It’s Time To Panic, Because Some Strands Of E. Coli Can Survive Being Cooked


I’ll have my burger well, well, well-done. Just blacken it through. That’s great.


Maybe Trump does know something about cooking meat, after all. His well-done steak might be as tough and flavorless as old shoe leather, but when the E. coli-pocalypse (led by a strain of the bacteria frighteningly resistant to heat) finally explodes, the presumptive Republican nominee could just be the last one standing.

No, this has nothing to do with that other antibiotic-resistant superbug we’re trying not to panic about. This Chuck Norris-esque E. coli of repute was collected from a meat processing plant (truly lovely, no?) by researchers at the University of Alberta’s Agri-Food Discovery Place studying strains of the bacteria for heat resistance.

“So our student came back and said, ‘This one survives 70 minutes at 60 degrees C,’” food biologist Lynn McMullen told the Edmonton Journal, “and I said, ‘Wrong, E. coli doesn’t do that. Something’s wrong.’” For conversion’s sake, 60 degrees Celsius is equal to 140 degrees Fahrenheit. Most strains of E. coli die in under a minute at this temperature. But for some reason, these little buggers — around two percent of all the E. coli in the database — hang on.
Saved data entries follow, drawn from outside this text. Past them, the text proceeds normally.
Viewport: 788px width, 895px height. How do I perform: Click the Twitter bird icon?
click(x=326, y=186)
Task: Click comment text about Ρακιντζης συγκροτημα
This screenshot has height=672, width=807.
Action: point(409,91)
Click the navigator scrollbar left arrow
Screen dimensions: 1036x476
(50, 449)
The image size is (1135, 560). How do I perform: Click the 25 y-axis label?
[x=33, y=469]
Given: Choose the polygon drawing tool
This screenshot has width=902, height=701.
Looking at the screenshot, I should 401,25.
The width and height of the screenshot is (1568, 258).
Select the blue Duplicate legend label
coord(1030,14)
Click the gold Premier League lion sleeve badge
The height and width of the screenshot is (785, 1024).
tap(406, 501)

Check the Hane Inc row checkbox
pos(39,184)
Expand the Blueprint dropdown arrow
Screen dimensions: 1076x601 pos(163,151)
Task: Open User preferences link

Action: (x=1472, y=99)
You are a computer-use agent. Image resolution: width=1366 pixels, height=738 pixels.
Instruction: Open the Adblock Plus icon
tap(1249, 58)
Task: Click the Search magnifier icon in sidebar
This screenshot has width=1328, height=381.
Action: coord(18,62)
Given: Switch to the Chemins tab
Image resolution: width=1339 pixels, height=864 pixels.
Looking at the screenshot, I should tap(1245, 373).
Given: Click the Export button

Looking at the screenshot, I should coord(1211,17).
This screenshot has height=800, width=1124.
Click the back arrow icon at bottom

The good news is, not all of the E. coli strains that fall within that two percent are actually harmful to humans. Regardless, McMullen recommends caution when cooking meat: use a thermometer, and heat food up to at least 71-73 degrees Celsius (approximately 160-163.5 degrees Fahrenheit).

Is it the end of our carefree medium-rare days? Probably not. At least, not for now. But if worst comes to worst, we know where to get an E. coli-free veggie burger that bleeds.